Frequent-Flyer Miles and the Droit du Seigneur
Here is an exchange from today's "Work & Family Mailbox" in the Wall Street Journal that epitomizes part of what's so depressing about life in the corporation:
Q: My manager and I were traveling together on a five-hour flight during a business trip. We have a very good working relationship. To my surprise, my manager decided to upgrade to first class using his personal miles. He said he wanted the free drinks and better food. Is this bad manners or no big deal?--R.A., San Ramon, Calif.
A: It's usually fine for a manager or a co-worker of equal status to treat him or herself to an upgrade, says Peter Post, a Burlington, Vt., author and etiquette expert. The manager's error, he says, was mentioning the better food and free drinks, which understandably may have made you feel slighted. He might more wisely have said something like, "I fly a lot, and this is an opportunity to treat myself." The answer might be different, however, if you, the subordinate, had been the one with extra miles for an upgrade.
"Probably the better part of valor is not to use an upgrade if the person you're traveling with is of higher rank," Mr. Post says.

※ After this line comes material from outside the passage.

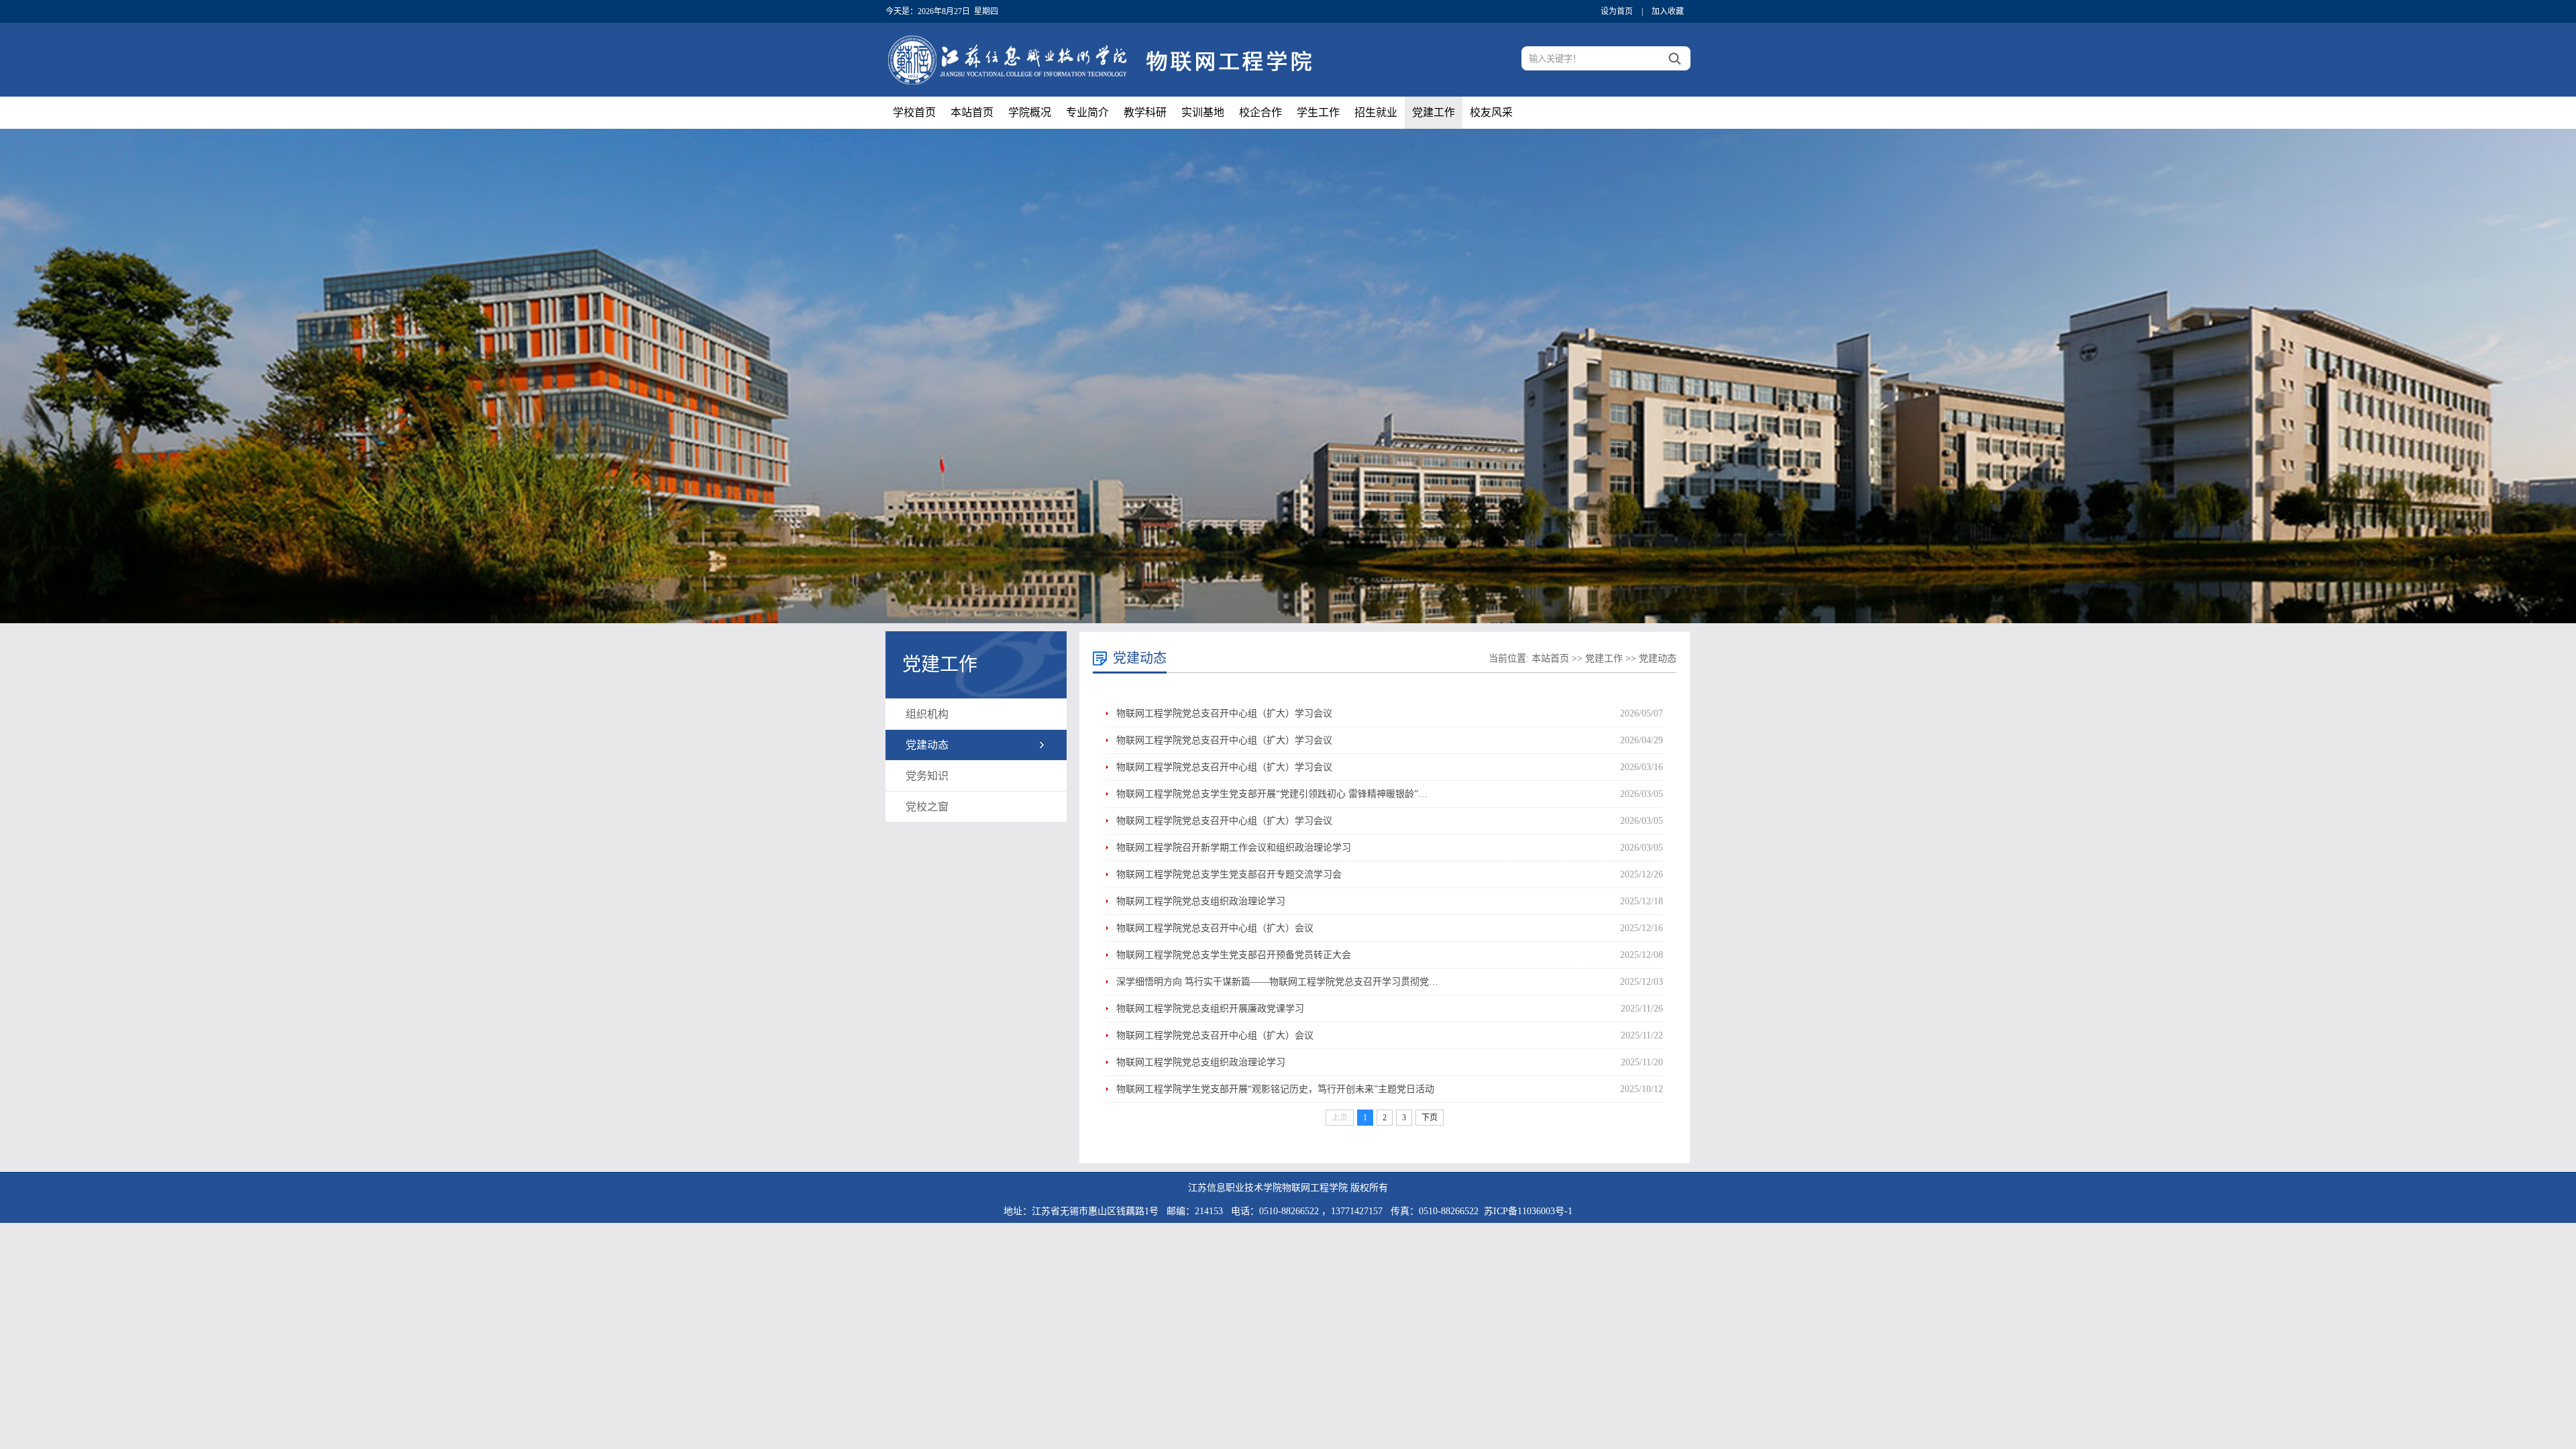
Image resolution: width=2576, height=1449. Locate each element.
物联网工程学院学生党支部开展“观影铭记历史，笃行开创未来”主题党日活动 (1275, 1089)
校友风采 (1491, 112)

I wouldn't quarrel with the advice offered by Peter Post (via the Journal columnist, Sue Shellenberger). It's probably sound. But it brings back vividly the petty anxieties and humiliations that pervade the corporate world I left almost nine years ago (forever, God willing). Business etiquette largely involves agonizing over all kinds of actions that are insignificant in themselves but may have symbolic resonance in terms of power relationships. What will my boss think if I say or do the wrong thing? Am I eating or drinking something I shouldn't? Did I laugh too loud at his joke--or not loud enough? Is it safe to leave the office yet (I finished my work hours ago) or should I sit here pretending to work for another twenty minutes just to be on the safe side? And what about my clothes--dear Lord, my clothes . . . !?
For all the talk among consultants and new-age business theorists about "flat organizations" that have "no hierarchy" and supposedly consist of self-organizing teams that freely form and reform as conditions demand, the culture of most companies still involves this medieval stuff about "rank" and finely-calibrated gradations of power, prestige, and privilege. From the outside, it appears silly. But from inside--when your family's livelihood depends on negotiating it successfully--it causes plenty of sleepless nights and tension headaches.
I'd love to see this system truly reformed, but I'm not holding my breath. In the meantime, we ought to at least question the right-wing assumption that laissez-faire capitalism and political democracy automatically go together. It's hard to see how the social structures of the corporation promote genuinely democratic values and attitudes among those most deeply enmeshed in them.